- Opening Delimiter -
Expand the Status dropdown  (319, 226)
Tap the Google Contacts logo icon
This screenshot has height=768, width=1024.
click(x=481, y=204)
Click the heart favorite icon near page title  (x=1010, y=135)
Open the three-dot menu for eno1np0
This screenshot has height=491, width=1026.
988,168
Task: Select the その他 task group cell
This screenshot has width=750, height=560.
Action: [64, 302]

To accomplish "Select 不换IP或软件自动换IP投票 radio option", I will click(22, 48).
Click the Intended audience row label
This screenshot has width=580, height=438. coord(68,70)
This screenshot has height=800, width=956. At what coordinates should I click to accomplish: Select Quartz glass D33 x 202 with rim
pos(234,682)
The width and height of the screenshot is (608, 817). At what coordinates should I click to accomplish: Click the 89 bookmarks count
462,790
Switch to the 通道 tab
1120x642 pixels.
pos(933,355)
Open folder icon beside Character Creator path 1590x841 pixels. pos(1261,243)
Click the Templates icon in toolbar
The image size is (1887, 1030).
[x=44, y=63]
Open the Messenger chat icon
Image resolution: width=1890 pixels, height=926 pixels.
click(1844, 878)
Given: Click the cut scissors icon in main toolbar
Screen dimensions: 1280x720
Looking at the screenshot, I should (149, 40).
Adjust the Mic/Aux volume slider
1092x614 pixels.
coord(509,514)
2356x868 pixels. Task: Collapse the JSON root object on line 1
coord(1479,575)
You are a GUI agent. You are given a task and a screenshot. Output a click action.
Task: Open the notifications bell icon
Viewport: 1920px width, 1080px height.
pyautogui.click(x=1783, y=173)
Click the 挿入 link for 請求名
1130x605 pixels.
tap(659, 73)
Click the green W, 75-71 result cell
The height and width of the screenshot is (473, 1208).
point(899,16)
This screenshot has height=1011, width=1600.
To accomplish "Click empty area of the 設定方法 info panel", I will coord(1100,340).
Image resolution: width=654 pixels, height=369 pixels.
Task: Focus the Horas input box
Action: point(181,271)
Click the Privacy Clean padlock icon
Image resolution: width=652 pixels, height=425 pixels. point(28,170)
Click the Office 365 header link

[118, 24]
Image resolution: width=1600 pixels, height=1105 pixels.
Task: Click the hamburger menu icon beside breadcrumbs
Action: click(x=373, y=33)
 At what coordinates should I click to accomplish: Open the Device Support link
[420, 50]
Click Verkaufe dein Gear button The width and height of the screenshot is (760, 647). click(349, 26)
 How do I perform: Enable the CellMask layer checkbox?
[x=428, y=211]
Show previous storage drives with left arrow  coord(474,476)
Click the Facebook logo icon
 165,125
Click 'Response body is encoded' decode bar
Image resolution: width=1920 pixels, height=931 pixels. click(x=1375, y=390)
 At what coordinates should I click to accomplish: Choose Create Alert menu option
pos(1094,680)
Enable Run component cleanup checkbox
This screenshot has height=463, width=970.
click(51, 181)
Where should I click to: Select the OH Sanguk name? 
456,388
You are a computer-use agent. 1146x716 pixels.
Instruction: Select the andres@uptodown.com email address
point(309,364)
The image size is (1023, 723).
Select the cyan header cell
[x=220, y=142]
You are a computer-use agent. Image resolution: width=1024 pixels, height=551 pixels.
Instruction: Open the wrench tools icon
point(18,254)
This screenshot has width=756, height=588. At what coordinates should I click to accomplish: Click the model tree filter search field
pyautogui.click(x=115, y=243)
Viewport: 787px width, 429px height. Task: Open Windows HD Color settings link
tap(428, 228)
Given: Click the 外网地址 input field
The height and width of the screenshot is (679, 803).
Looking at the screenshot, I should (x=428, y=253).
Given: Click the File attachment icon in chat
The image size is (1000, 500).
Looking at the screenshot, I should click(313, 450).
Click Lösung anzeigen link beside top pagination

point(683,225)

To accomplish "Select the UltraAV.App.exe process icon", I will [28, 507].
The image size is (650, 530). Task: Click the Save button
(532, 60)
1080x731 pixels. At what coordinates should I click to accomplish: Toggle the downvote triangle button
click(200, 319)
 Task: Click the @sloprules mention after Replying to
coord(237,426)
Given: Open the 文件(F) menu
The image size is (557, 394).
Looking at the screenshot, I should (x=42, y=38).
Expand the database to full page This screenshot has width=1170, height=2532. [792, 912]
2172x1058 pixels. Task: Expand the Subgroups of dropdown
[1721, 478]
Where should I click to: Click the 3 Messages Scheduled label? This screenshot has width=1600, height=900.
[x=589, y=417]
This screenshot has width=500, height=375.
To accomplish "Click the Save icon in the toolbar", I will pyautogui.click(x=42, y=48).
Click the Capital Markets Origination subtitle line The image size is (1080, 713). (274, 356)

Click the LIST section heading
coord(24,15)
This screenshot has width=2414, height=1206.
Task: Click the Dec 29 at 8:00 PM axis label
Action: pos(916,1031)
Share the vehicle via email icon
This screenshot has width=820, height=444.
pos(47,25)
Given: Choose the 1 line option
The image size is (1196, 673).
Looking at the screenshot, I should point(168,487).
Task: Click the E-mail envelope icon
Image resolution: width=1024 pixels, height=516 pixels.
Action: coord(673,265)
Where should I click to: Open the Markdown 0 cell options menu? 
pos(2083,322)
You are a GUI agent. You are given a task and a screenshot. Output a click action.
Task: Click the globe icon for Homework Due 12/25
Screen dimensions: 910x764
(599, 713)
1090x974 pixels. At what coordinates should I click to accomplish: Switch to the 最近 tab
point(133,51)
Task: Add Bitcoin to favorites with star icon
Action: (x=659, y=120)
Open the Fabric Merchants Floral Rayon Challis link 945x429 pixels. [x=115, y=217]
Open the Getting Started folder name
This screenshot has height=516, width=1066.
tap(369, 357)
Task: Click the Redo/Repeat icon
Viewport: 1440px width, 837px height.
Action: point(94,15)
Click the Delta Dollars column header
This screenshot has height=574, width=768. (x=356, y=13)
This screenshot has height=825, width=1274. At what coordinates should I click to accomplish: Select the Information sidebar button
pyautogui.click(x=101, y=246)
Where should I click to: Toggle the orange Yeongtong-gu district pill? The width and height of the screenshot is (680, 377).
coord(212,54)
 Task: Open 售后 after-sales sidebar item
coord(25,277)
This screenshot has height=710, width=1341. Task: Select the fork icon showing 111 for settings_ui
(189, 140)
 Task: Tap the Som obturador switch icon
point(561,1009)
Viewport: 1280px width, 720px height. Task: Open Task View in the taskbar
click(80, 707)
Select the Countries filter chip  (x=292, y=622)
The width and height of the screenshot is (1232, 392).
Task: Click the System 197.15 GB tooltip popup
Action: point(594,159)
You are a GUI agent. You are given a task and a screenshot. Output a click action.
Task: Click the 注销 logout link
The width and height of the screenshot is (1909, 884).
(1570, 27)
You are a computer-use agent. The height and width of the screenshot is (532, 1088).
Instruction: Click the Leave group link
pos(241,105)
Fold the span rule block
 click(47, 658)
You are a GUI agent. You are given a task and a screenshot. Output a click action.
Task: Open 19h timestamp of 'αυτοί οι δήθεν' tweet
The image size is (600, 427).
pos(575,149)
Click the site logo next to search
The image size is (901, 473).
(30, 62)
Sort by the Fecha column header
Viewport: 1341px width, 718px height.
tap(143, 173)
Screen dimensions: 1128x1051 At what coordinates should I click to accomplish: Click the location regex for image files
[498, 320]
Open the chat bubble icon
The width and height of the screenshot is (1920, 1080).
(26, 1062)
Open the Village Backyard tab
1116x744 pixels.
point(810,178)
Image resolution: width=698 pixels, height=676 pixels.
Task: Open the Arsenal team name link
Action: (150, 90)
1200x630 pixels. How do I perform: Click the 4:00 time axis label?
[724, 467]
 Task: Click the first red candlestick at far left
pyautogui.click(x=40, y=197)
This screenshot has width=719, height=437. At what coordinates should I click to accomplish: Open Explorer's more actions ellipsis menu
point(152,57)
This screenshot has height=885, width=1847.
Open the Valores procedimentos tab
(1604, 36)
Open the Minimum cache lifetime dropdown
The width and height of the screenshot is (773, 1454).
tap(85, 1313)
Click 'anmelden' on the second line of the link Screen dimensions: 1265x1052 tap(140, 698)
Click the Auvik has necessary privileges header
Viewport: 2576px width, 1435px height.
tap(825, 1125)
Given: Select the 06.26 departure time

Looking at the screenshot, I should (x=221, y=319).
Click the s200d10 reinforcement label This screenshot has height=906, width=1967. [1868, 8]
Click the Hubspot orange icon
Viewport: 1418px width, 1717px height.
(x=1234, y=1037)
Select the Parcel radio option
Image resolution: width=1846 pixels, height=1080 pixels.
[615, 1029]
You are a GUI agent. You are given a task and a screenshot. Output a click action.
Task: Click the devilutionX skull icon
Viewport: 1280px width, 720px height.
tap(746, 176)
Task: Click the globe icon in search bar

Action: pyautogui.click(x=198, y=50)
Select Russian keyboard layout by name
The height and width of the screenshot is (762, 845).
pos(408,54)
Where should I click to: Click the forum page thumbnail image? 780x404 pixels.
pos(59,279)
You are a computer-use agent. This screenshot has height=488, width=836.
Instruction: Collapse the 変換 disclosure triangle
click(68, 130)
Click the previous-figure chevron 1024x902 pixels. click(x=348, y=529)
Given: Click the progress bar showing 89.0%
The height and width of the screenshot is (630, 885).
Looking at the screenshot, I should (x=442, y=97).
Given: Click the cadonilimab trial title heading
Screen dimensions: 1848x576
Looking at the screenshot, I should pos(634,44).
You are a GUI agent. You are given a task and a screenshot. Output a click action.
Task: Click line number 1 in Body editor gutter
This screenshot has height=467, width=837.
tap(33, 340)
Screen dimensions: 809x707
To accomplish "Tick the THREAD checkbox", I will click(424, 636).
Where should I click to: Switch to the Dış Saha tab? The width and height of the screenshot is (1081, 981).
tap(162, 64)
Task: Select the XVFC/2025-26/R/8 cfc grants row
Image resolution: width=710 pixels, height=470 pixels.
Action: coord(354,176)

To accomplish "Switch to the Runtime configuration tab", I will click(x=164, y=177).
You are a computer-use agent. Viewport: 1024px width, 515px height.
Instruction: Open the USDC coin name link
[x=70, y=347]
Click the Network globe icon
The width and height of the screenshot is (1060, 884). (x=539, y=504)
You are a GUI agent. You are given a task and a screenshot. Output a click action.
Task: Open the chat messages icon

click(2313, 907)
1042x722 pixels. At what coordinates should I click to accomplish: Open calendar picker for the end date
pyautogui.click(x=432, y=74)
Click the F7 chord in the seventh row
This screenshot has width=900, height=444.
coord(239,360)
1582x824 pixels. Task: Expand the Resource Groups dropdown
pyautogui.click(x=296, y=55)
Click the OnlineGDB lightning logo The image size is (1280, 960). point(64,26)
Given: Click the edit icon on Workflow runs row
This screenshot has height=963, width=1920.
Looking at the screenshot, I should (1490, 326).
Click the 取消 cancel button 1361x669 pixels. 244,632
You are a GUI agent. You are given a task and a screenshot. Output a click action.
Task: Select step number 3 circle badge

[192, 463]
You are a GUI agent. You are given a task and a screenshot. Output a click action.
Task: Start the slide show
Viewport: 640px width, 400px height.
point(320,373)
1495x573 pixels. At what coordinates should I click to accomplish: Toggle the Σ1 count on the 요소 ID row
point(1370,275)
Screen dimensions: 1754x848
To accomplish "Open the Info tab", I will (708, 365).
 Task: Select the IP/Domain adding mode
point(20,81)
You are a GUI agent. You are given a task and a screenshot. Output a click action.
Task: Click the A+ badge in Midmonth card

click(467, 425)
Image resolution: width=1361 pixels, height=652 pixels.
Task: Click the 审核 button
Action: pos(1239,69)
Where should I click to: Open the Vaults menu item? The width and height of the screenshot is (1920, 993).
- Closing Delimiter -
> **Task statement**:
Only the lines from the one containing "Click the OnlineGDB" through the final line above should be duplicated, exactly as they stand.

> **Result**:
Click the OnlineGDB lightning logo The image size is (1280, 960). point(64,26)
Given: Click the edit icon on Workflow runs row
This screenshot has height=963, width=1920.
Looking at the screenshot, I should (1490, 326).
Click the 取消 cancel button 1361x669 pixels. 244,632
You are a GUI agent. You are given a task and a screenshot. Output a click action.
Task: Select step number 3 circle badge

[192, 463]
You are a GUI agent. You are given a task and a screenshot. Output a click action.
Task: Start the slide show
Viewport: 640px width, 400px height.
point(320,373)
1495x573 pixels. At what coordinates should I click to accomplish: Toggle the Σ1 count on the 요소 ID row
point(1370,275)
Screen dimensions: 1754x848
To accomplish "Open the Info tab", I will (708, 365).
 Task: Select the IP/Domain adding mode
point(20,81)
You are a GUI agent. You are given a task and a screenshot. Output a click action.
Task: Click the A+ badge in Midmonth card

click(467, 425)
Image resolution: width=1361 pixels, height=652 pixels.
Task: Click the 审核 button
Action: pos(1239,69)
Where should I click to: Open the Vaults menu item? The width and height of the screenshot is (1920, 993).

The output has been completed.